AS LONDON geared up for spectacular festivities starting at 00.01 on January 1, London Underground’s Jubilee Line Extension was set to play a vital role in moving crowds to and from the Millennium Dome erected by the River Thames close to the station at North Greenwich. Services began running through from the original Jubilee line on November 20 (RG 12.99 p766), when Southwark station also opened. This left only the interchange to the District and Circle lines at Westminster to open in time for the start-of-year celebrations.

Travellers on the JLE are bound to be impressed by the grandeur of the stations such as Canada Water (above left). Since the original go-ahead, it has taken 10 years to complete the 16 km extension to Stratford, which was once to have had moving block transmission-based signalling. The line is late and at £3·2bn far beyond budget, but it will be much welcomed by Londoners. It provides a swift link from central London to Docklands and Canary Wharf in particular.
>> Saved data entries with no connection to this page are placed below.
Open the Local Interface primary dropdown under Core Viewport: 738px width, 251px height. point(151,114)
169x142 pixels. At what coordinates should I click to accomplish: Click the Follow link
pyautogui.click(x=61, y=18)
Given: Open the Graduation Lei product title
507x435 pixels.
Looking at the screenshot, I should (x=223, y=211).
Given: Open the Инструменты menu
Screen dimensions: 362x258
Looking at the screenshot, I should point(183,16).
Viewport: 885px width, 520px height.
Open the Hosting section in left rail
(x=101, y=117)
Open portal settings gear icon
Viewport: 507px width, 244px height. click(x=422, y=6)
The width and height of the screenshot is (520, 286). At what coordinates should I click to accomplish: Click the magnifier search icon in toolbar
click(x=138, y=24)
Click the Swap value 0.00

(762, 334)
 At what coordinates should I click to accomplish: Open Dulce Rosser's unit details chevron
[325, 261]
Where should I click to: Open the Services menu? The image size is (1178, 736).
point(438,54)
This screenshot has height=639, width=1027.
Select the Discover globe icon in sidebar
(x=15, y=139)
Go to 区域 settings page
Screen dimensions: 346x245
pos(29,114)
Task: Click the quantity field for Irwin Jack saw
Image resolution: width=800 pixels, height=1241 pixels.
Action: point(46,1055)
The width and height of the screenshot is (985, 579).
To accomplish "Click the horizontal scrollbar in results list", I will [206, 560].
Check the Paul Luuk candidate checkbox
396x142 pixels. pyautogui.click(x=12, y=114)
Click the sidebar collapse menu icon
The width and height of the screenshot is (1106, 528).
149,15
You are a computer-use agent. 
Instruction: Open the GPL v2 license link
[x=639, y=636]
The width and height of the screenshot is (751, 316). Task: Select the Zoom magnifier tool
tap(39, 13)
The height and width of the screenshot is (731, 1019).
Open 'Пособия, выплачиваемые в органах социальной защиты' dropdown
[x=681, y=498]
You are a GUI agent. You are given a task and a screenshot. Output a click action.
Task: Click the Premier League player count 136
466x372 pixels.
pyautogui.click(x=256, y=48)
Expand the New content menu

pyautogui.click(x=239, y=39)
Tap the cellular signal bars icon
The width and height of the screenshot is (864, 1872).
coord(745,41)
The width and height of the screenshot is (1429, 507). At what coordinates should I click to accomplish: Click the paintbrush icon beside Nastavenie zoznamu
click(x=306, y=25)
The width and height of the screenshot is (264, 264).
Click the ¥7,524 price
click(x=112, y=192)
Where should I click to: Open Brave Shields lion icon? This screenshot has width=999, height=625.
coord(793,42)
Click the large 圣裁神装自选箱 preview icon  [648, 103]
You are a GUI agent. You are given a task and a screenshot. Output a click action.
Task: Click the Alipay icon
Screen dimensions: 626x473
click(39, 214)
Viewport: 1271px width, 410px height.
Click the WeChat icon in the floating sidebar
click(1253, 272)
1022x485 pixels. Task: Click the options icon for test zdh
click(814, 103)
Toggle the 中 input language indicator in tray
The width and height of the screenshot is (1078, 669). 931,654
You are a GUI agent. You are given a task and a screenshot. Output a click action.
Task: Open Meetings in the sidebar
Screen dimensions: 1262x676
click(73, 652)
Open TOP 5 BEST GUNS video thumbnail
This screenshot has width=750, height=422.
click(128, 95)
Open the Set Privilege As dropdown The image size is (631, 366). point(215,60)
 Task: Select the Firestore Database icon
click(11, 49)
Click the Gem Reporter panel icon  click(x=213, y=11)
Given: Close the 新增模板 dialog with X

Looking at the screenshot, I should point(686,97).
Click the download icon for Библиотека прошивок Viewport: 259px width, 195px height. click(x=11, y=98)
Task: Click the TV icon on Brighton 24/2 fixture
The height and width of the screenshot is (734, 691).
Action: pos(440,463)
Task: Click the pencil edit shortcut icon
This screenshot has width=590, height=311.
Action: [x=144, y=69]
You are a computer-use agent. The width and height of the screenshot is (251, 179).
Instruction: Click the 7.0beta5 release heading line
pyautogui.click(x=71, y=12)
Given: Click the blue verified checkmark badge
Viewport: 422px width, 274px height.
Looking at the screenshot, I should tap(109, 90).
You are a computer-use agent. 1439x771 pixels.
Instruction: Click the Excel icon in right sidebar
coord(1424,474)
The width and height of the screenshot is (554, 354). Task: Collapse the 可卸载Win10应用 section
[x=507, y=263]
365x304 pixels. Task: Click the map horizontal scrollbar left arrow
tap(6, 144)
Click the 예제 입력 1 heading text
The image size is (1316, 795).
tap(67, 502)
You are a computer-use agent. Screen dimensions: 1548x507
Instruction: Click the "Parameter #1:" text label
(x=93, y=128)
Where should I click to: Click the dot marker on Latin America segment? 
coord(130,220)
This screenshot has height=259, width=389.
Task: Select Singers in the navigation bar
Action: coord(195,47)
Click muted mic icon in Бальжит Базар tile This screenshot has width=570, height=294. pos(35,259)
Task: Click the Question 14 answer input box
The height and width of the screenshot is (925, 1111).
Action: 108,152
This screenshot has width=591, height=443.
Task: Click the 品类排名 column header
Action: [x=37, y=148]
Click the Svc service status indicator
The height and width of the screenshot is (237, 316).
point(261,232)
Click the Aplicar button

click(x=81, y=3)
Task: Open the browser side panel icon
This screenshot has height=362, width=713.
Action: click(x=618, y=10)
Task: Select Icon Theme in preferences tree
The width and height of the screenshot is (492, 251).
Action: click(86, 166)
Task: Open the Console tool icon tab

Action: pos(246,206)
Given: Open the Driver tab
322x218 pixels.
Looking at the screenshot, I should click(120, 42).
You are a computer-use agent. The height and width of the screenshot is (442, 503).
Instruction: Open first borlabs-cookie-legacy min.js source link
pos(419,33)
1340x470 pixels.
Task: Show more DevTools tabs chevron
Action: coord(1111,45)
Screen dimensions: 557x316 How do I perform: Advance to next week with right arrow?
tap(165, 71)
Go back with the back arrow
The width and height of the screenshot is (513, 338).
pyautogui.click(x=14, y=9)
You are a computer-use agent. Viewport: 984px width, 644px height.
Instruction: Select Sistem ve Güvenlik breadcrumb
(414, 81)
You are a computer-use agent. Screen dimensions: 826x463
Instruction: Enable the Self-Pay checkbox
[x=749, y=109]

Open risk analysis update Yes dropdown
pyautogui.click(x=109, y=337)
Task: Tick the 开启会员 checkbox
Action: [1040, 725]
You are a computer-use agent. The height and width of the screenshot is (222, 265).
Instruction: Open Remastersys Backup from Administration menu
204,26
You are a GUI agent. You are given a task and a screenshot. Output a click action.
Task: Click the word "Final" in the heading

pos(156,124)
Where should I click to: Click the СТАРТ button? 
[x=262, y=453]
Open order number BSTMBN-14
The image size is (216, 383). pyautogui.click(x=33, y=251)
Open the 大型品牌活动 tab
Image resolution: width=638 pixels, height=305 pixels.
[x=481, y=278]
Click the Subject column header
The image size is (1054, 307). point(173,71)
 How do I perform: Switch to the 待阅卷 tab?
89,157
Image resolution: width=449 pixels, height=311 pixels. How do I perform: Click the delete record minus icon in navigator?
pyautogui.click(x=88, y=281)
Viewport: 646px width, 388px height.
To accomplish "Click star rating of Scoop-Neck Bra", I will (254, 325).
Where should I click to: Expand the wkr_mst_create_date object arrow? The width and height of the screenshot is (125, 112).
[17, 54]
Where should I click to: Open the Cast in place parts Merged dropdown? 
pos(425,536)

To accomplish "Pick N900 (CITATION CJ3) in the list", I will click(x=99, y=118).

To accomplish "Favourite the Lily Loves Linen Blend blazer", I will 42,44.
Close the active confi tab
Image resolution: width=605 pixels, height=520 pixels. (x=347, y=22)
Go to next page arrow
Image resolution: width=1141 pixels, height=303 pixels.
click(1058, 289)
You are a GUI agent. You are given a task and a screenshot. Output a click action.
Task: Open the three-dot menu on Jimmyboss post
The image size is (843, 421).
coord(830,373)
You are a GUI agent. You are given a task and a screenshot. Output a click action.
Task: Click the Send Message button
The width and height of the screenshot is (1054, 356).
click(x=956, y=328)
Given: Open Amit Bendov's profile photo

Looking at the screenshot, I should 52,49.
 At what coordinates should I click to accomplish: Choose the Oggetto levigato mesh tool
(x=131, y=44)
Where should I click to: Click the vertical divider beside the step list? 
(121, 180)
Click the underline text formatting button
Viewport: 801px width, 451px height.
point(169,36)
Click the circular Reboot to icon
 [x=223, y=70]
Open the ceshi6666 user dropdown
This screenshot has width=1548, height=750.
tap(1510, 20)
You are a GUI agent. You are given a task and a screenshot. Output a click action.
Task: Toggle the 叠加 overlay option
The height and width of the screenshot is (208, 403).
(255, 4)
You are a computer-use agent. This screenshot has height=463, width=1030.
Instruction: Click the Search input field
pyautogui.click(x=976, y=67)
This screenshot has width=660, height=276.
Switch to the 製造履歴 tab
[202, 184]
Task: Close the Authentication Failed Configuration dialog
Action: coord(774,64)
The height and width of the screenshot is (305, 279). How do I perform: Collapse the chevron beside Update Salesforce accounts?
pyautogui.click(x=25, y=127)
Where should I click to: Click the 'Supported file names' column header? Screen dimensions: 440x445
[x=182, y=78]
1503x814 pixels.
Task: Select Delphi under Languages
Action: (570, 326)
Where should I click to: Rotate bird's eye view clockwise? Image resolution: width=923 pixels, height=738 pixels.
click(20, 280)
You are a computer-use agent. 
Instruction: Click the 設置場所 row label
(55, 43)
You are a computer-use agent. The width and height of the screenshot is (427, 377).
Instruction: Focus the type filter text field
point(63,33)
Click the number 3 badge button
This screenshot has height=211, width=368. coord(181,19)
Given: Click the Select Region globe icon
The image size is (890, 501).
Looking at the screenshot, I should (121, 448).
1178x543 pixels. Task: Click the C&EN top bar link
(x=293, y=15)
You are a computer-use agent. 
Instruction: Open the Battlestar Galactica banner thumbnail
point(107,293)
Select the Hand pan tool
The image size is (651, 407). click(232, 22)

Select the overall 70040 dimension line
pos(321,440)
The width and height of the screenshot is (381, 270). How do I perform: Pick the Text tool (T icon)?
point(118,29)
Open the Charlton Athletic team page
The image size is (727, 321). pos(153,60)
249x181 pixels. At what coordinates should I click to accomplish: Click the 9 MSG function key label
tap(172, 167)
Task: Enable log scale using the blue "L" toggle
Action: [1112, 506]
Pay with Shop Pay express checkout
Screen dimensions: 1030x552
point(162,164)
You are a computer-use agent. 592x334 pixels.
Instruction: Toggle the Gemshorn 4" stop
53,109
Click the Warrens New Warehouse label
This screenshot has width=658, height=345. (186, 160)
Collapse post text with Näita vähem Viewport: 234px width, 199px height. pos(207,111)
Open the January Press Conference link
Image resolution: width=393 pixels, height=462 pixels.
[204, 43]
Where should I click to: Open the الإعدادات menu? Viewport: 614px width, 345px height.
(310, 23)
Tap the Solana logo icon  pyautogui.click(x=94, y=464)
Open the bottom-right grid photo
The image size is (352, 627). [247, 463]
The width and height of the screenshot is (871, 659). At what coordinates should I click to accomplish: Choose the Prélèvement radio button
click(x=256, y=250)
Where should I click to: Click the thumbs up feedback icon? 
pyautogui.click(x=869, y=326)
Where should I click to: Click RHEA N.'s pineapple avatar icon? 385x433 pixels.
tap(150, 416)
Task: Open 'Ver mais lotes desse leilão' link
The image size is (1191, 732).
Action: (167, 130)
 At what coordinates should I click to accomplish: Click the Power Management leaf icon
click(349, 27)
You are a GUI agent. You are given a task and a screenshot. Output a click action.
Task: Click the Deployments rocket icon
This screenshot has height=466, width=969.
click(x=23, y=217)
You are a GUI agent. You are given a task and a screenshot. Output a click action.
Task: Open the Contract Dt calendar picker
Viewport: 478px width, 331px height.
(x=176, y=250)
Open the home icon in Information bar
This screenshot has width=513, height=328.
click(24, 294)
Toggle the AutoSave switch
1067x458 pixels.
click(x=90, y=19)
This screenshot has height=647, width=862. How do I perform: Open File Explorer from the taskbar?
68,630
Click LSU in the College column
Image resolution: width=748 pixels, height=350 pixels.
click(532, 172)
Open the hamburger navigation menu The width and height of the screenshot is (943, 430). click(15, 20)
Nine of the 11 new stations offer interchange to other rail services, including the double-deck interchange to the Docklands Light Railway at Canning Town (below left).

Many contractors have shared in the often fraught construction programme. The fleet of 59 six-car trains with AC motors came from Alstom. Power supply to the 630V DC stainless steel and aluminium composite conductor rails is by Cegelec, and signalling by Westinghouse Signals. Operations control equipment came from the SEL Division of Alcatel and communications from GPT Ltd.

Platform screen doors at the deep-level stations (above right) are by Westinghouse Brakes, station and tunnel ventilation is by Drake & Scull Engineering and JWP (UK), and escalators and lifts by O&K Escalators. Cubic Transportation Systems supplied twin-paddle access gates (below). Trackwork is by Tarmac Montcocol. A full description of the line appeared in RG 1.96 p27.